§ **Text**
- - - -

An overview presentation on Community empowerment for fisheries co-management dealt with a generic model of community empowerment from a practitioners' point of view as well as a review of experiences gained from level interventions. Empowerment of fishing communities means enabling resource poor, marginalised, isolated and unexposed groups to enhance their capacities in order to cope with changes, undertake economic and social development, ensure greater community cohesion, perceive mutual interests in sustaining fisheries resources and regulate fishing.

Since empowerment is a process, and grows over time and in different but mutually reinforcing dimensions, it needs to be fostered through holistic approach. Community issues and action areas such as gender inclusiveness, additional and alternative income generation, primary health care and sanitation, nutrition, elementary education, disaster preparedness, legal literacy, confidence building and visioning all need to be addressed in addition to those of conservation and fisheries resources sustainability.

- - - -

§ **Request A**
In the text on community empowerment for fisheries co-management, why does empowerment need to be fostered through a holistic approach?
§ **Request B**
Could you write the next paragraph of the text on community empowerment for fisheries co-management, starting after its last sentence?
You won't need the lines that follow to answer these.

§ **Data segment**
- - - -

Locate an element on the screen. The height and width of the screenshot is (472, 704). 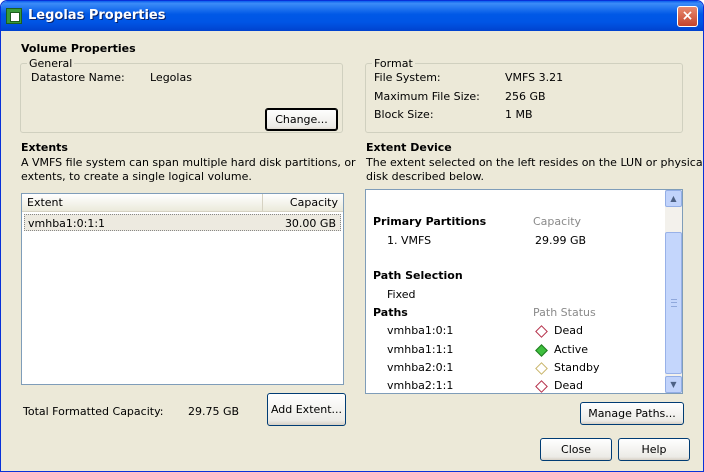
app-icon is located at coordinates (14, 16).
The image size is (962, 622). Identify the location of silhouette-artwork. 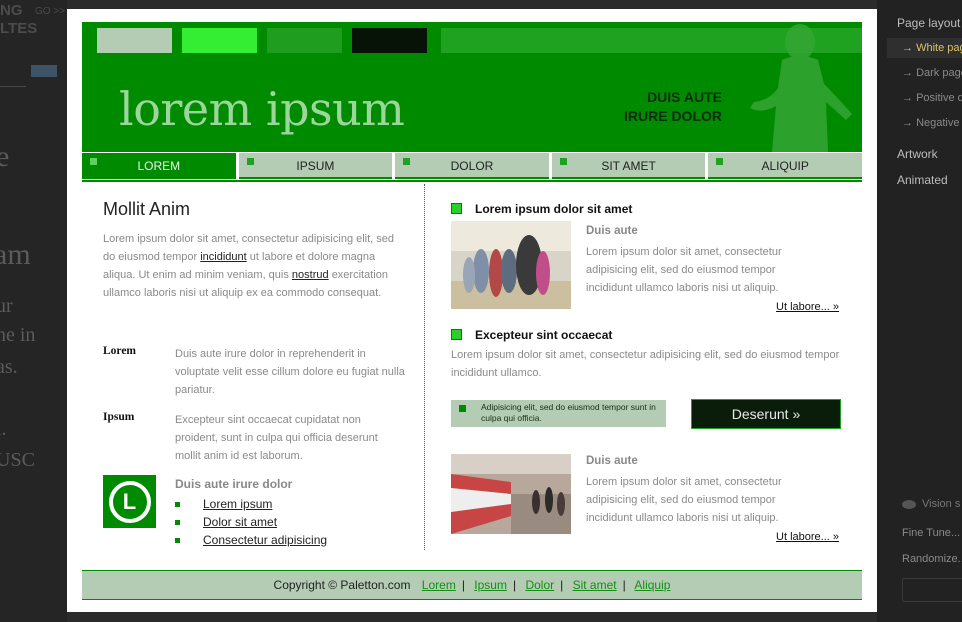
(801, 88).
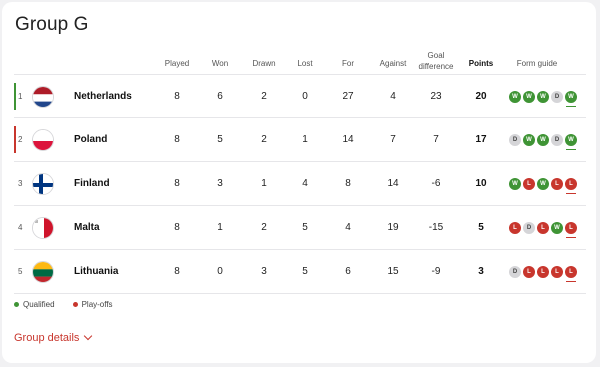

- - - -

§ **Answer section A**
Empowerment is a process that grows over time and in different but mutually reinforcing dimensions.

§ **Answer section B**
Community empowerment is encouraged through networking of local organizations at village, district, provincial, regional and national levels. The empowerment process needs to draw energy both from "outside" and "inside" sources. Outside agencies may serve a catalytic role, promoting an enabling environment by facilitating policy, legal and institutional reforms, for example. But empowerment depends essentially on energies generated from within the community, through self-help projects and other stakeholder initiatives that both reflect and reinforce a sense of unity and common purpose.